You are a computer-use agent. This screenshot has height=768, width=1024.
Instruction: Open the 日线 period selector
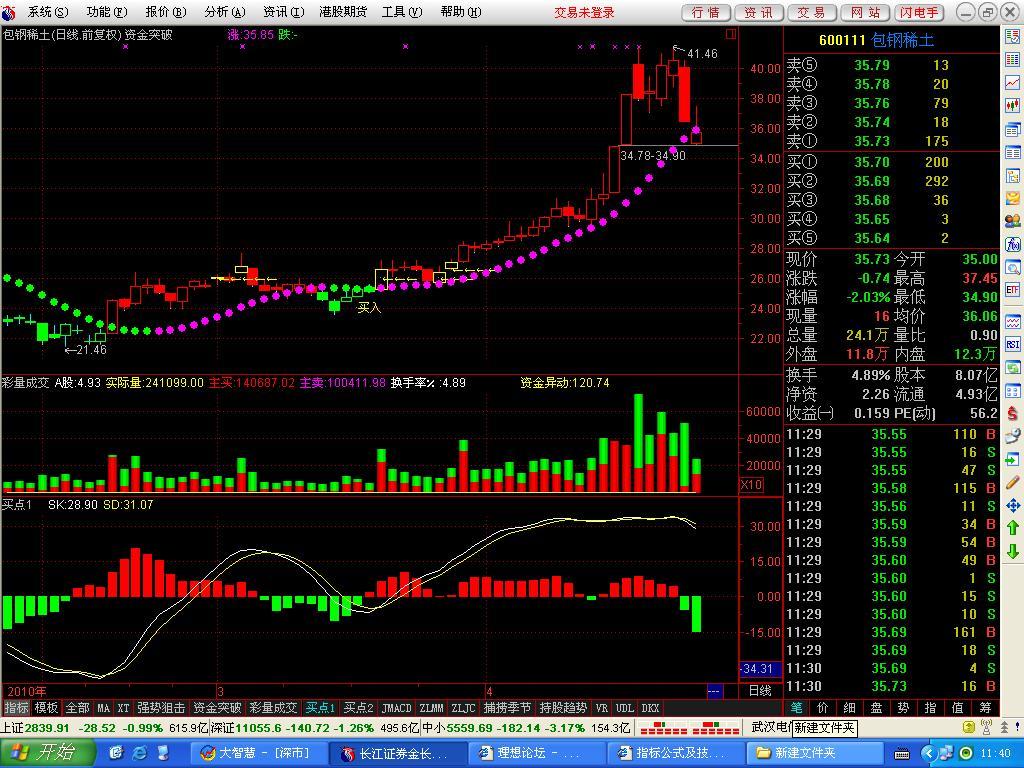(x=760, y=691)
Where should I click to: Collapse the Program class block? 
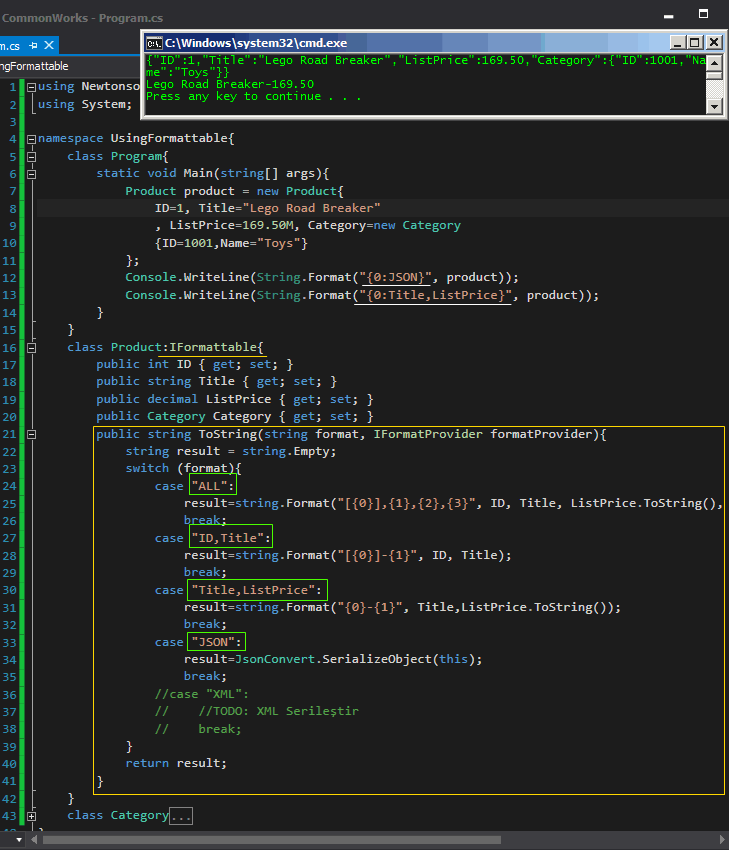(31, 157)
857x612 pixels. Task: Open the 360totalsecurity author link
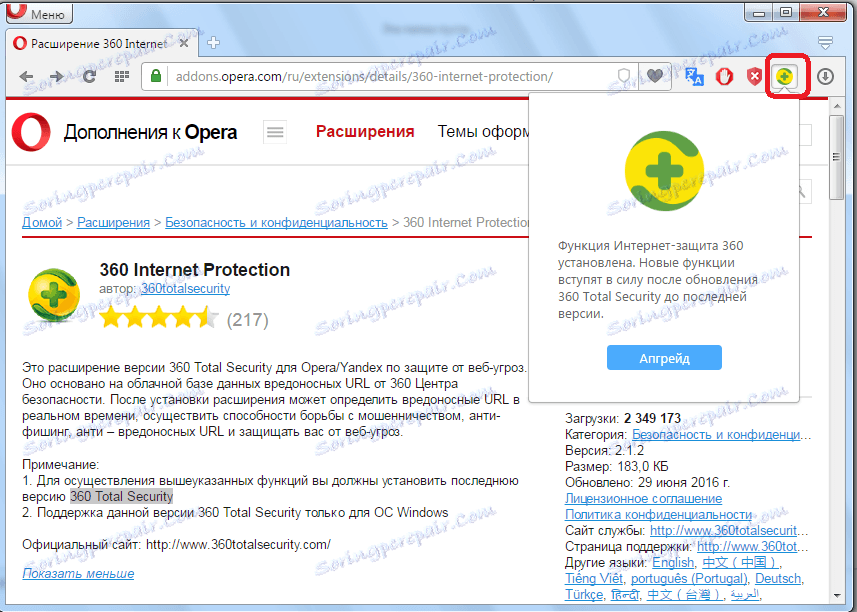(x=186, y=289)
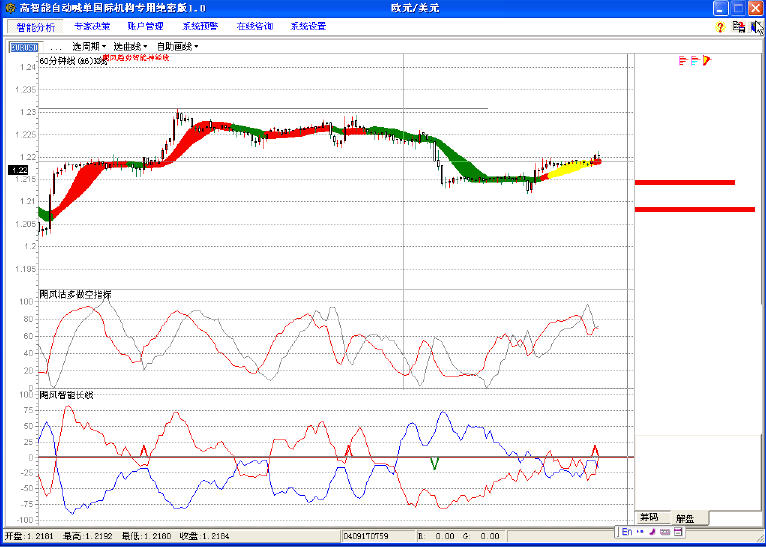This screenshot has width=766, height=547.
Task: Click the upper red bar in right panel
Action: [684, 183]
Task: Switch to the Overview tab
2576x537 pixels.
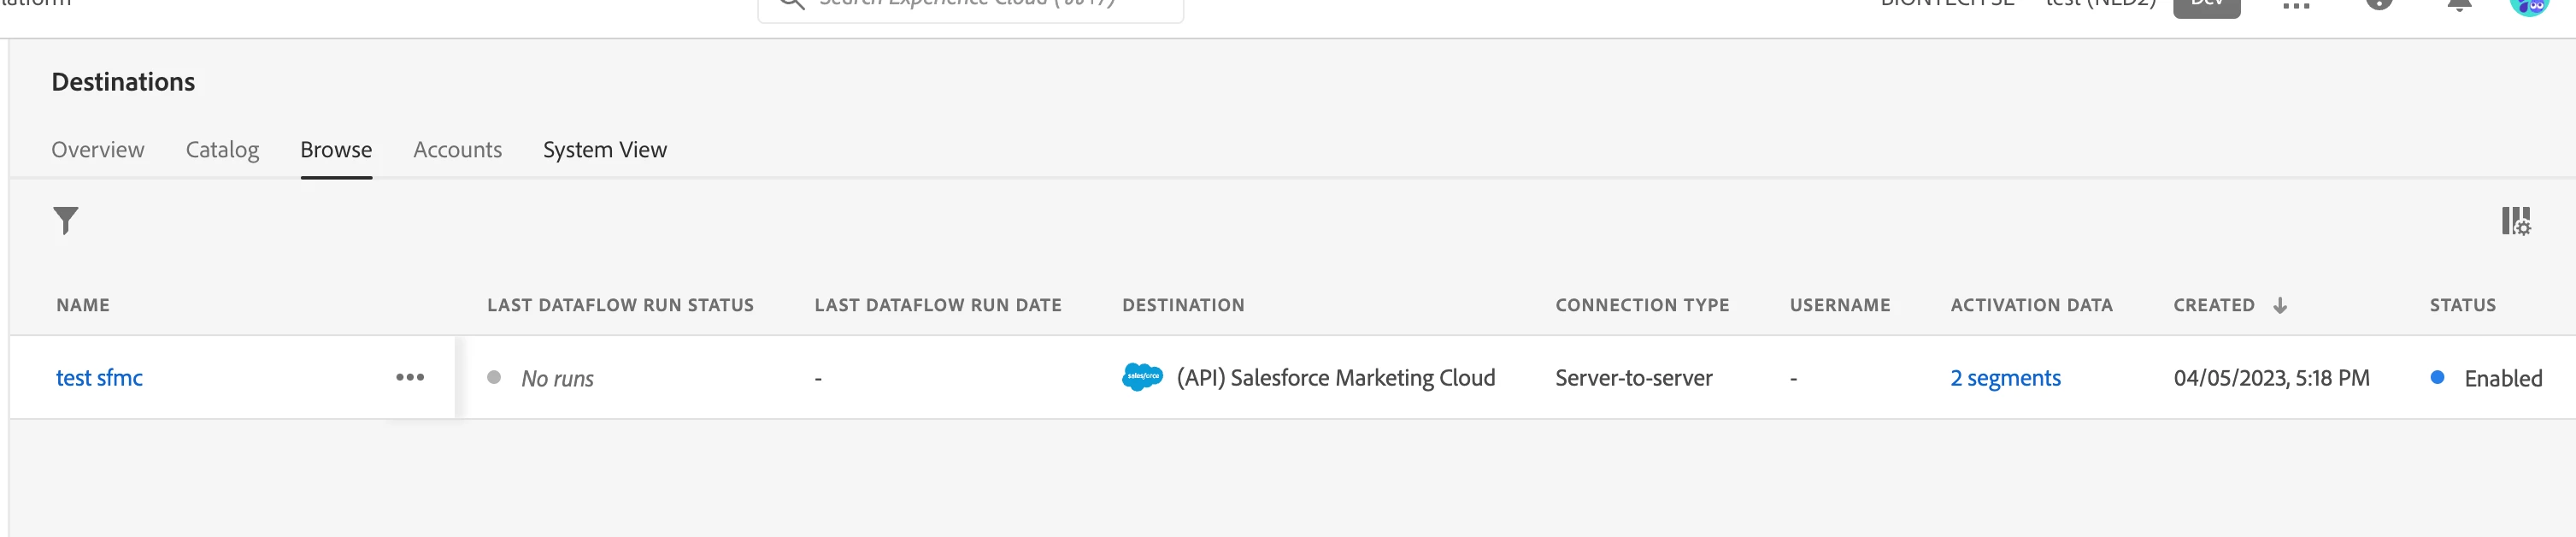Action: point(98,150)
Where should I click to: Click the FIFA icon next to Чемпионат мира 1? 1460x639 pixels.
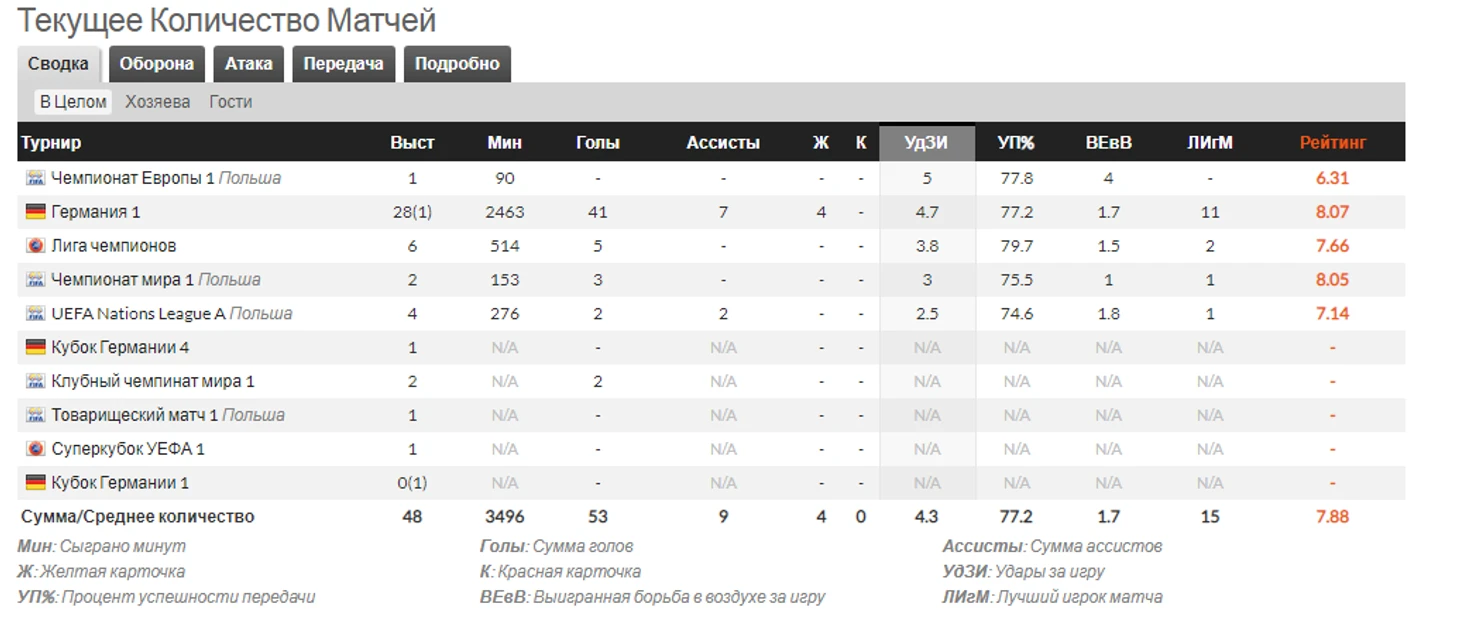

* ABOUT THIS EXERCISE: Restate the listing above word for word. Leave the images out.

* RESPONSE:
You are a computer-use agent. This screenshot has height=768, width=1024.
Instruction: Open the 日线 period selector
(x=760, y=691)
Where should I click to: Collapse the Program class block? 
(31, 157)
857x612 pixels. Task: Open the 360totalsecurity author link
(x=186, y=289)
This screenshot has width=766, height=547.
Task: Click the upper red bar in right panel
Action: [684, 183]
Task: Switch to the Overview tab
2576x537 pixels.
Action: point(98,150)
Where should I click to: Click the FIFA icon next to Чемпионат мира 1? 1460x639 pixels.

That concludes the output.